▸ JOB ITEM
Copy all of the data below word for word, keeping every line unchanged.

▸ Collected data
····················
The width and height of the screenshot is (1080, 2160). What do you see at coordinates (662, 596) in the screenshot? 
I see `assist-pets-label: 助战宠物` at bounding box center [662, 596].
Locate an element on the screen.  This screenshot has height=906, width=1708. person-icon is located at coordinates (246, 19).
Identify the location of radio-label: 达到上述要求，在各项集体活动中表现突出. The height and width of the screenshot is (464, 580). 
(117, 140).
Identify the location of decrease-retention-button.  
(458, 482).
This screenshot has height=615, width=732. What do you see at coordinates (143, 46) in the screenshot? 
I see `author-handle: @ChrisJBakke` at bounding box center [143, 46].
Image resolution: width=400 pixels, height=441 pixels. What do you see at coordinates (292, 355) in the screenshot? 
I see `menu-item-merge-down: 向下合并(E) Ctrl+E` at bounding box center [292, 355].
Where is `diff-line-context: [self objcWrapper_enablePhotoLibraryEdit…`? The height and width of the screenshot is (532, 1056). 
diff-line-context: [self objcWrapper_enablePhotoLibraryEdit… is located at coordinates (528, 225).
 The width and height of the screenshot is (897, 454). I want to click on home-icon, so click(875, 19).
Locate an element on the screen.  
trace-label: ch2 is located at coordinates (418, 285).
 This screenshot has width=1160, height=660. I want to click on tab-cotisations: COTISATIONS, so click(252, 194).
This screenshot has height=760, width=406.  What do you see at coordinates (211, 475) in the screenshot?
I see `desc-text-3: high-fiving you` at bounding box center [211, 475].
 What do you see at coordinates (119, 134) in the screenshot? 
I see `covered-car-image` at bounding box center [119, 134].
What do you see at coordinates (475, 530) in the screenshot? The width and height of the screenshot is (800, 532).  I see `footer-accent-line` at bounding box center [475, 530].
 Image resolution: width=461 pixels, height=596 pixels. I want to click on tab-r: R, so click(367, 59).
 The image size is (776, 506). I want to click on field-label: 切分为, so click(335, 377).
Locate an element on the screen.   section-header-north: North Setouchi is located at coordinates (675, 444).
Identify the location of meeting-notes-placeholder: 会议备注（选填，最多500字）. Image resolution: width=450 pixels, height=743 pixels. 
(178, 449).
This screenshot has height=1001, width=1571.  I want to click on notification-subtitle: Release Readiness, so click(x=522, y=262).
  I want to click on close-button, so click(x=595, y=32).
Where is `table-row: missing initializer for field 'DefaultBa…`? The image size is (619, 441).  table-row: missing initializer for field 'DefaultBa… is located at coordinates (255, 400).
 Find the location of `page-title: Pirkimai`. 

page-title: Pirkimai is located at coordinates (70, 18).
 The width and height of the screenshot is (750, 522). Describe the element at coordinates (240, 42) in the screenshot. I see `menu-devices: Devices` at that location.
····················
▸ THE COMPLETED TASK
The width and height of the screenshot is (1080, 2160). What do you see at coordinates (662, 596) in the screenshot? 
I see `assist-pets-label: 助战宠物` at bounding box center [662, 596].
Locate an element on the screen.  This screenshot has height=906, width=1708. person-icon is located at coordinates (246, 19).
Identify the location of radio-label: 达到上述要求，在各项集体活动中表现突出. The height and width of the screenshot is (464, 580). 
(117, 140).
Identify the location of decrease-retention-button.  
(458, 482).
This screenshot has height=615, width=732. What do you see at coordinates (143, 46) in the screenshot? 
I see `author-handle: @ChrisJBakke` at bounding box center [143, 46].
Image resolution: width=400 pixels, height=441 pixels. What do you see at coordinates (292, 355) in the screenshot? 
I see `menu-item-merge-down: 向下合并(E) Ctrl+E` at bounding box center [292, 355].
Where is `diff-line-context: [self objcWrapper_enablePhotoLibraryEdit…`? The height and width of the screenshot is (532, 1056). 
diff-line-context: [self objcWrapper_enablePhotoLibraryEdit… is located at coordinates (528, 225).
 The width and height of the screenshot is (897, 454). I want to click on home-icon, so click(875, 19).
Locate an element on the screen.  
trace-label: ch2 is located at coordinates (418, 285).
 This screenshot has width=1160, height=660. I want to click on tab-cotisations: COTISATIONS, so click(252, 194).
This screenshot has height=760, width=406.  What do you see at coordinates (211, 475) in the screenshot?
I see `desc-text-3: high-fiving you` at bounding box center [211, 475].
 What do you see at coordinates (119, 134) in the screenshot? 
I see `covered-car-image` at bounding box center [119, 134].
What do you see at coordinates (475, 530) in the screenshot? The width and height of the screenshot is (800, 532).  I see `footer-accent-line` at bounding box center [475, 530].
 Image resolution: width=461 pixels, height=596 pixels. I want to click on tab-r: R, so click(367, 59).
 The image size is (776, 506). I want to click on field-label: 切分为, so click(335, 377).
Locate an element on the screen.   section-header-north: North Setouchi is located at coordinates (675, 444).
Identify the location of meeting-notes-placeholder: 会议备注（选填，最多500字）. Image resolution: width=450 pixels, height=743 pixels. 
(178, 449).
This screenshot has height=1001, width=1571.  I want to click on notification-subtitle: Release Readiness, so click(x=522, y=262).
  I want to click on close-button, so click(x=595, y=32).
Where is `table-row: missing initializer for field 'DefaultBa…`? The image size is (619, 441).  table-row: missing initializer for field 'DefaultBa… is located at coordinates (255, 400).
 Find the location of `page-title: Pirkimai`. 

page-title: Pirkimai is located at coordinates (70, 18).
 The width and height of the screenshot is (750, 522). Describe the element at coordinates (240, 42) in the screenshot. I see `menu-devices: Devices` at that location.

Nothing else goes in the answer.